**What you have to do**: Beginning at the line containing "Where should I", repeat each line below exactly up to and including the line containing "How do I perform: Switch". Do not repeat the pictures.

**Excerpted data**:
────────────────────

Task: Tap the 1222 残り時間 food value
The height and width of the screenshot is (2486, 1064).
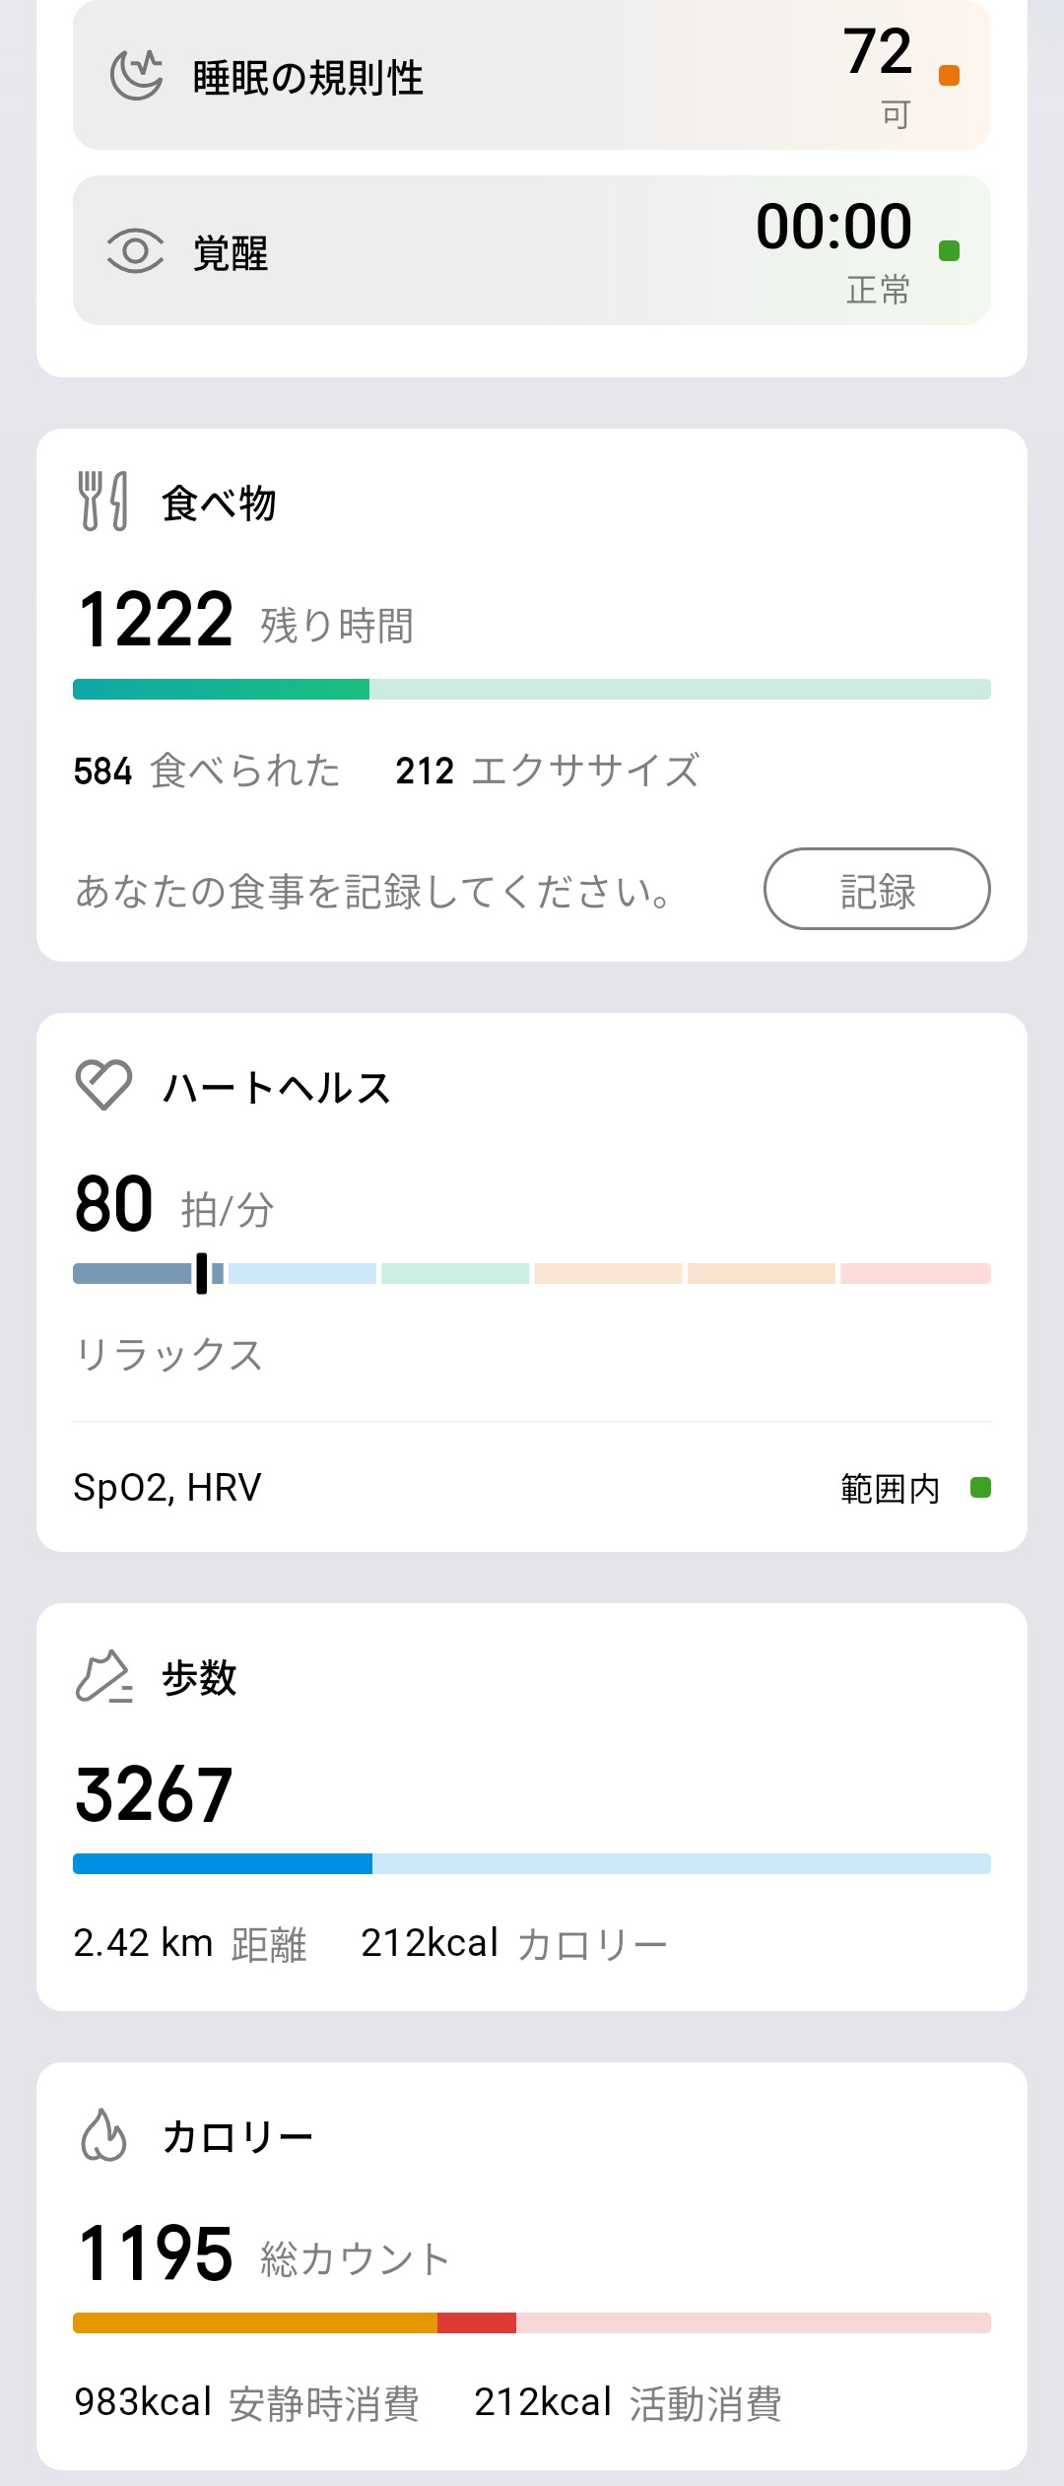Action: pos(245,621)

────────────────────

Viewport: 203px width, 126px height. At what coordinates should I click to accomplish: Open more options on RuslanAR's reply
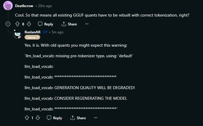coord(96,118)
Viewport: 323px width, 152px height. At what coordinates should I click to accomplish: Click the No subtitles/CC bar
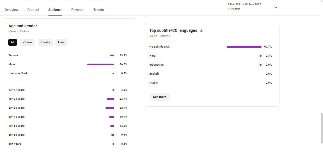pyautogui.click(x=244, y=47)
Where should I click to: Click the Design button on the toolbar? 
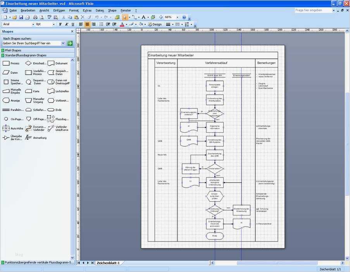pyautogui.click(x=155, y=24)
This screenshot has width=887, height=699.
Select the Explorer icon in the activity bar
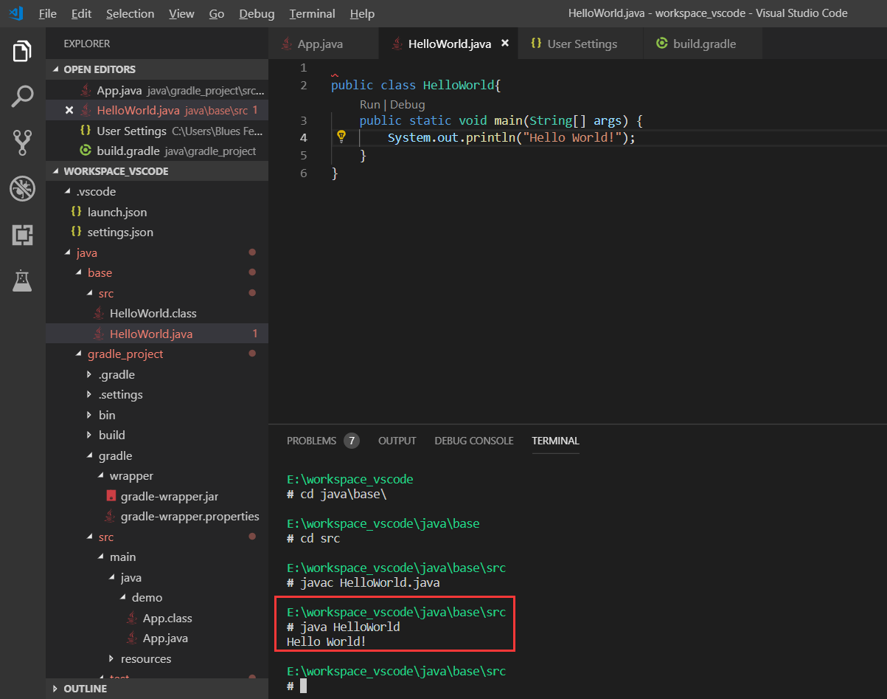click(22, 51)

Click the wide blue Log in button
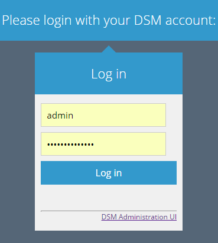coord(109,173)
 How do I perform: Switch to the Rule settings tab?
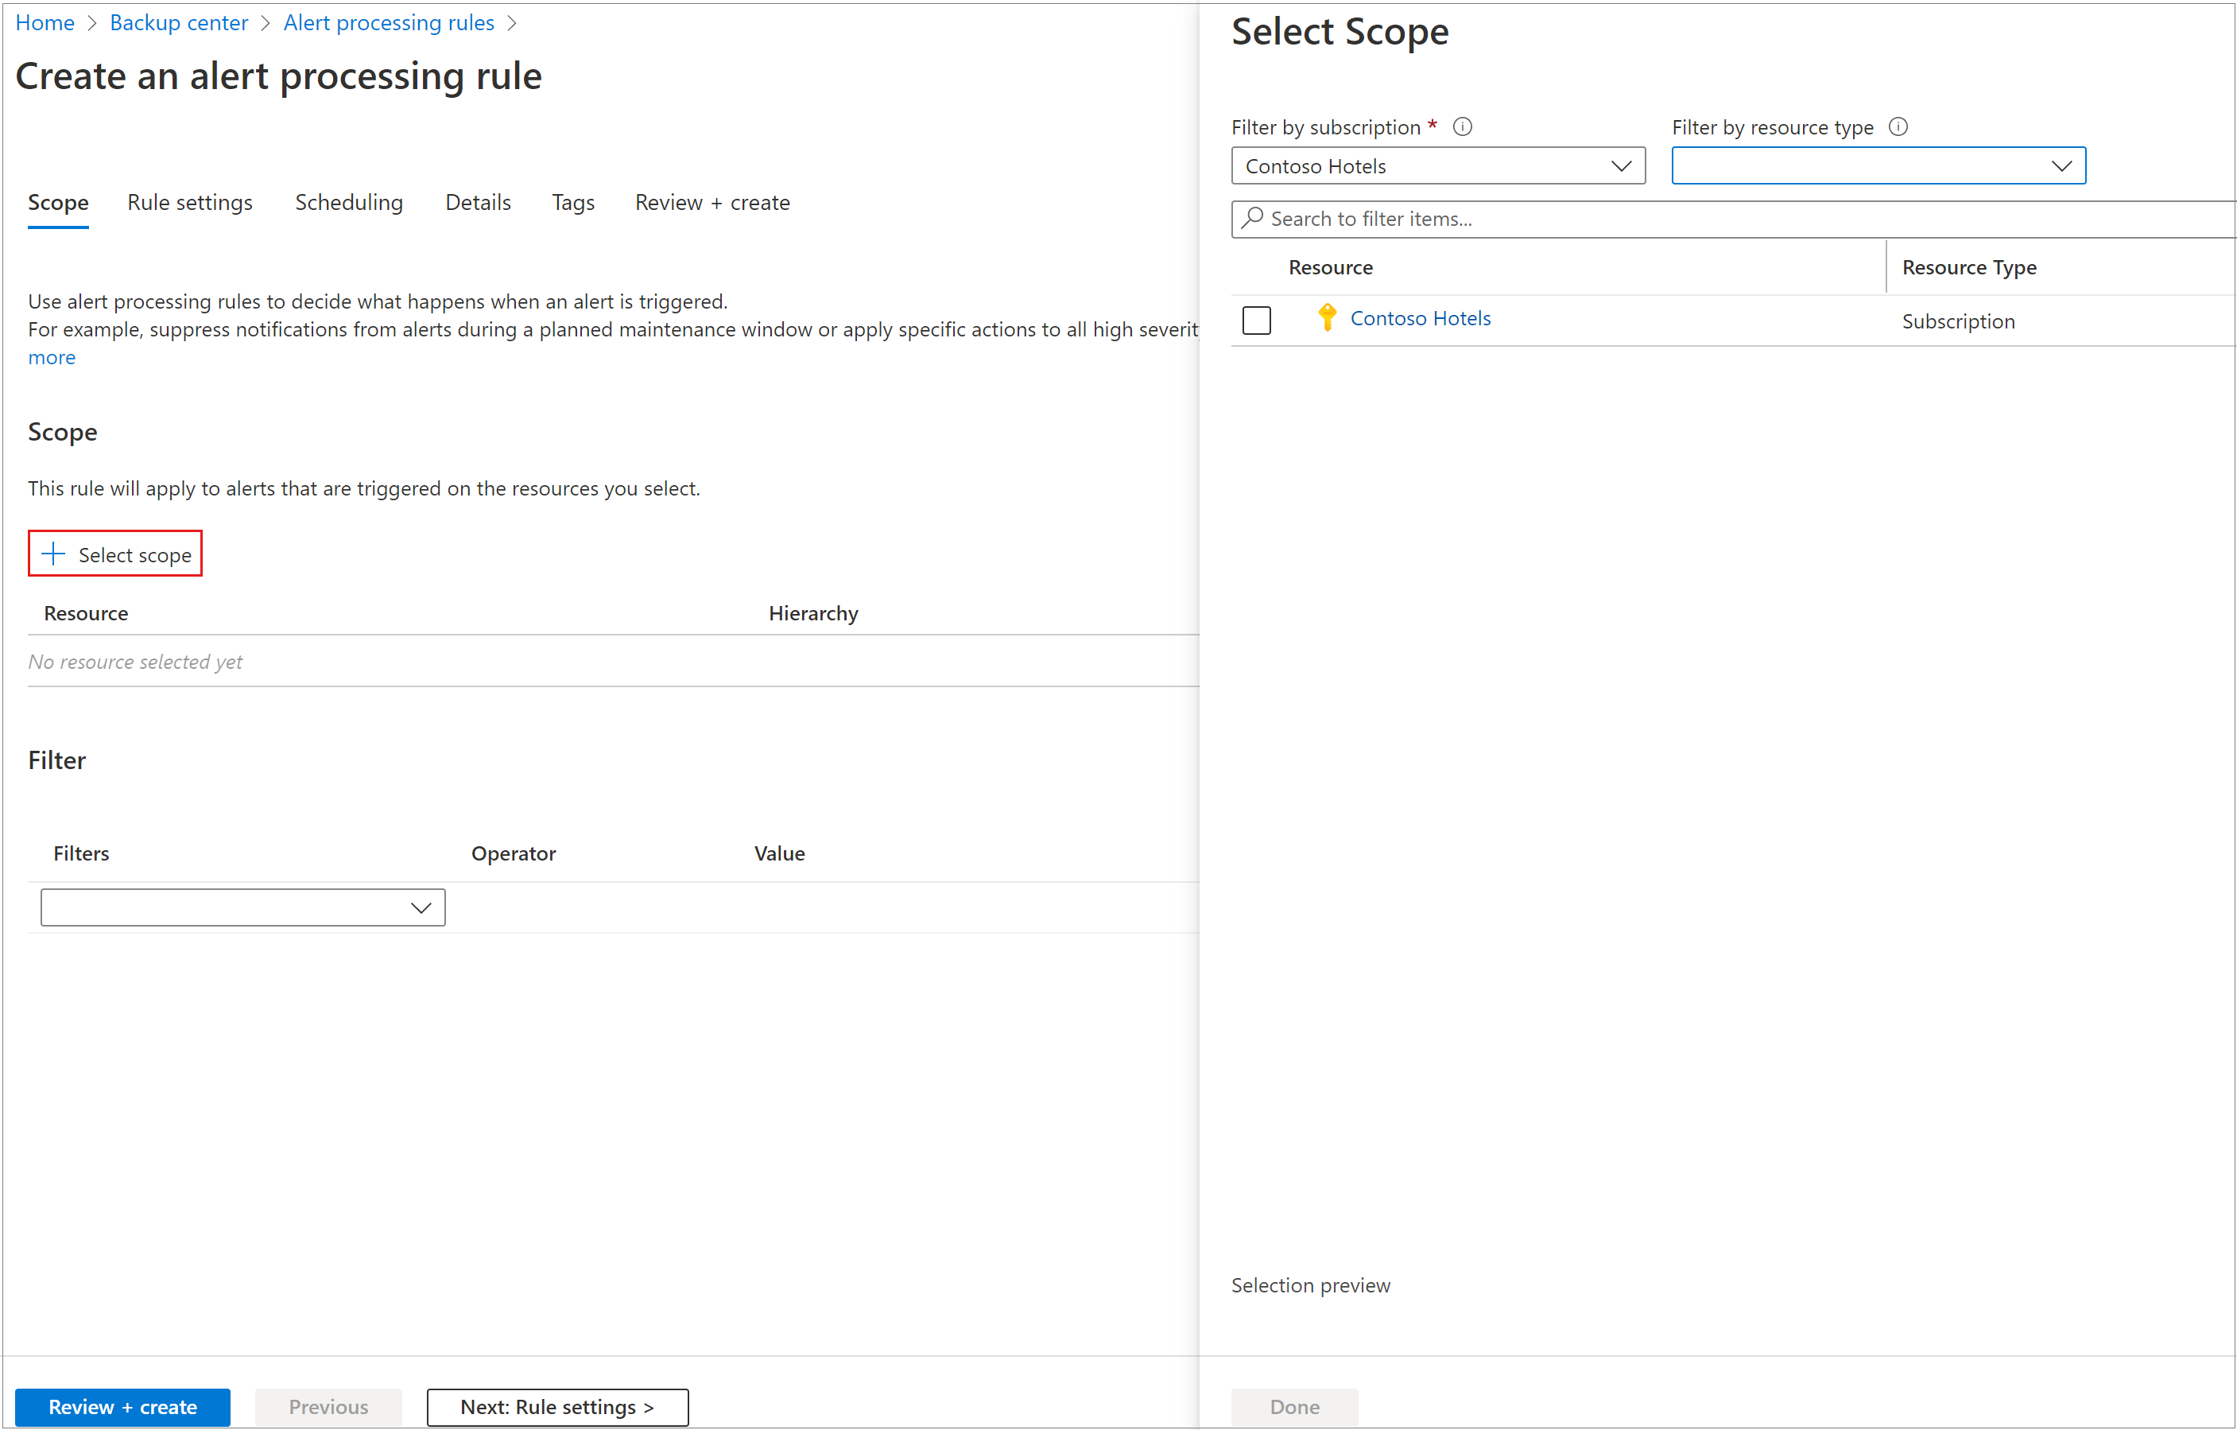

────────────────────

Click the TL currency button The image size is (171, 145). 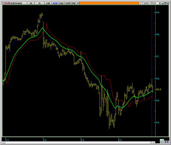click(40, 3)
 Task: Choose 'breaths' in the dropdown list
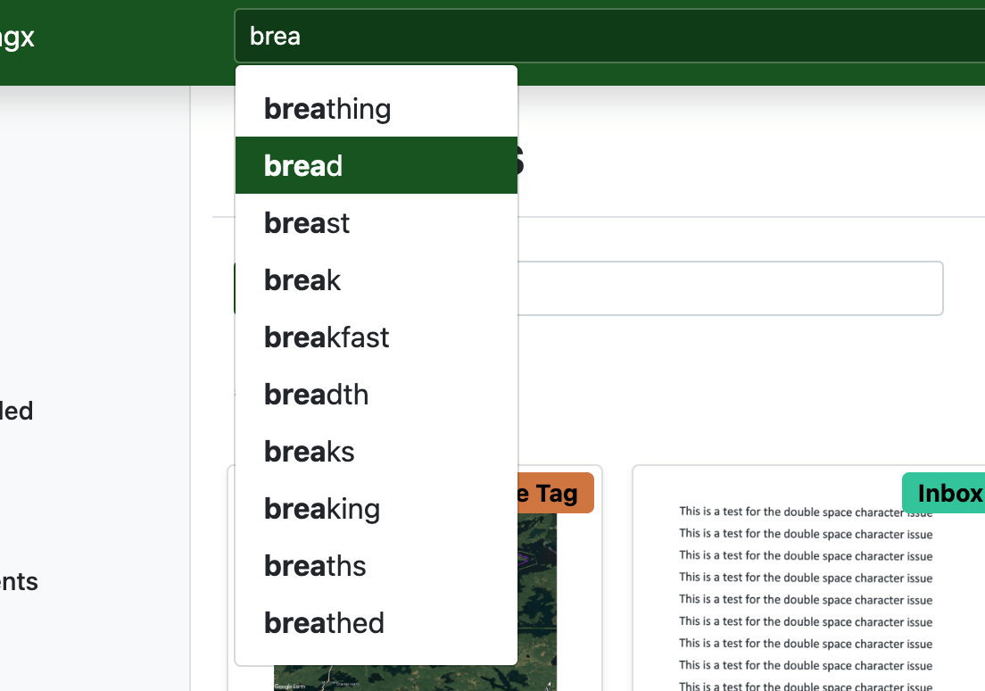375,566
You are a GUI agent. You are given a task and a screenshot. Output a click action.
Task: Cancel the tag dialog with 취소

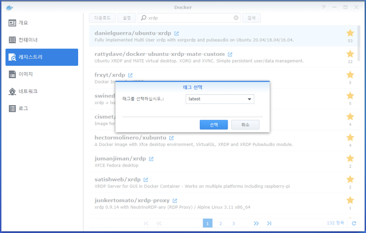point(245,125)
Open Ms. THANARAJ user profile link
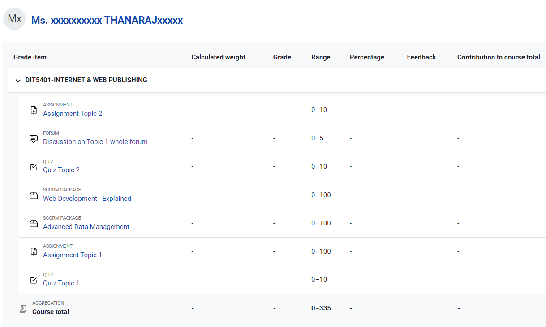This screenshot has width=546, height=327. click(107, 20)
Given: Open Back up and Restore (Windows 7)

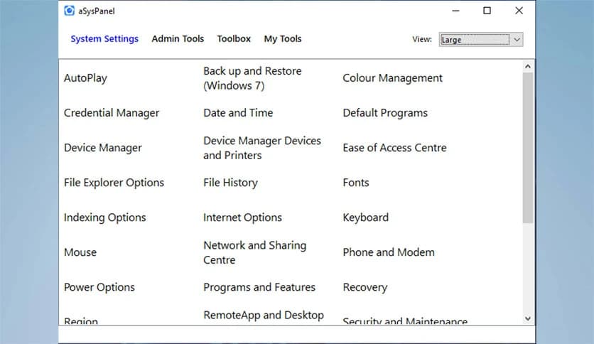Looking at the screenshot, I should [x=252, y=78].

────────────────────

**Response area**:
Where should I click to: Click the Design button on the toolbar? 
pyautogui.click(x=155, y=24)
This screenshot has width=887, height=699.
Select the Explorer icon in the activity bar
click(22, 51)

Click the wide blue Log in button
coord(109,173)
 How do I perform: Switch to the Rule settings tab?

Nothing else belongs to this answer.